In cellular networks, roaming allows a UE to move outside of its home network environment and connect to a visiting network to retain access to communications. This allows subscribers to maintain connectivity and services even if they are moving between different geographical areas where their own service provider has no coverage, and instead, they have to rely on other provider networks. Mobile service providers have agreements in place to allow users access, even if the equipment they are connecting to may not be from their home network. The main security consideration here is the ability to trust the visiting vendors they may connect to for services. This is discussed further in Section 3.1.4.

3.2.4. Reconfigurable Intelligent Surfaces (RIS) and RIS-Aided Beamforming

Reconfigurable Intelligent Surfaces (RISs) are surface structures that are programmable in order to aid RF signal propagation in specific areas. Broadly, they can be categorized into RIS that use metamaterial structures comprised of individual elements typically much smaller than the wavelength of the signal they are aiding. These metasurfaces are highly complex and provide significant capabilities. A far simpler and cost-effective approach to RIS instead utilizes surface-attached antenna arrays to provide RIS-aided beamforming to enable efficient data repeating/reflection. These devices are intended for high-frequency applications for 5G and especially for 6G deployments, as they aid in directing highly directional signals and can do so with high energy efficiency [59]. Figure 7 illustrates the main systematic differences between an architecture with the aid of RIS and without. Principally, there are two main security implications when implementing RIS: passive eavesdroppers and authentication of the RIS equipment. Presented in [60], the authors showcase an approach of utilizing a multiplicative random process at the RIS to mitigate the effectiveness of a passive eavesdropper. This is accomplished by degrading the quality of the reflected signals along with a one-time pad system at the RIS. The authors claim that this method outperforms conventional additive randomness methods in terms of power efficiency, as there is no artificial interference being transmitted. Results from both [61,62] share their claims on how RIS can heighten the security of the wireless communications in 5G and 6G applications at the physical layer.
One major security challenge with 6G communications and RIS is the deployment of an Illegal RIS (IRIS) into a network, which provides for extensive research opportunities in this domain, some of which are described in the RIS 6G review [63]. The authors of this paper state that preventing IRIS attacks requires powerful and effective countermeasures to defend against passive jamming attacks [64], as well as interference and leakage attacks, both of which are affecting the physical layer security (PLS) of the system. It will therefore be important for network operators to enforce strict authentication methods for their RIS systems and to continuously monitor the radio conditions at the edge of the deployment, which may be feasible also through the use of AI/ML.

3.2.5. O-RAN

Open Radio Access Network (O-RAN) is a coalition in a new approach to creating a more open, modular, and configurable RAN in cellular networks. Historically, RANs were proprietary monolithic solutions that tied service providers down into choosing equipment from a limited amount of vendors, thus causing concern for constraints in options that are available to address the various demands of a wide variety of networks.
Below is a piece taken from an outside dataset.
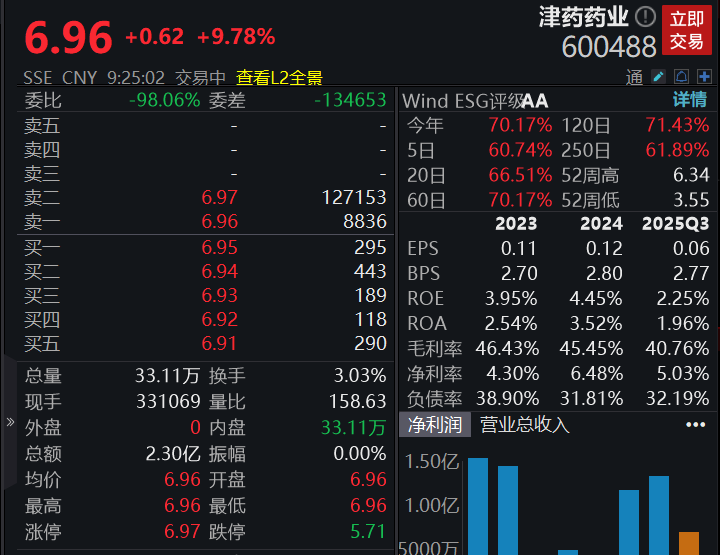Open ESG 详情 details link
These proprietary solutions resulted in a lack of interoperability, which sometimes severely impacted the network’s cost, quality, and efficiency for service providers, as deployments of these solutions could be seen as vendor-locked solutions. Such vendor lock diminished the service providers’ ability to respond to the network’s different requirements at different geological areas due to varying customer usages and applications. Monolithic RANs also limited the amount of centralized control a service provider could exercise on network edge operations, and many control functions were encapsulated within the RAN components. O-RAN seeks to overcome the proprietary nature of the RAN, as well as the lack of central management, by dividing the RAN functionality into different functional elements with well-defined interfaces, thereby enabling the use of interoperable sub-units regardless of the original vendor. Furthermore, many of the functional components can now be realized as software elements and moved further away from the edge for a more centralized and agile RAN operation. Illustrated in Figure 8 are the components of an O-RAN compared to a traditional RAN setup based on a figure presented in [65]. It can be seen that O-RAN has introduced modular components in the RAN and also virtualization features that are referred to as O-vRAN (Open Virtualized RAN).
In a white paper on the security benefits of O-RAN, the author shares how security is improved with an O-RAN architecture compared to traditional methods [66]. The author further reports on an incident in 2018 where major service provider networks were brought to a halt due to a specific vendor’s proprietary software that utilized an expired certificate. With O-RAN, and its greater insight into the functional elements and its software-centric approach, it is likely that the issue would have been caught before a critical service outage occurred. The report concludes that O-RAN provides operators with more fine-grained control over the security of their networks and drastically reduces potential attack vectors that could result in the loss of service for the entire network by limiting its potential impact on parts of the network. While incidents such as this are rarely published, researchers at Nokia found that in 2022, at least 1/3 of surveyed cybersecurity professionals report eight or more breaches in a single category, including loss of funds, regulatory liability, theft of service, or service outage [67] related to 5G operations. This is further elevated as an area of concern given the fact that 5G services essentially rely on cloud services for many aspects of virtualized network functions. This means that there is a heightened risk of exposure to attacks from the web, which in 2018 accounted for 25% of all cyber incidents [68]. Configuration issues also compound the problem, as research has shown that 160,000 UPF interfaces were exposed to the web in 2023 [69].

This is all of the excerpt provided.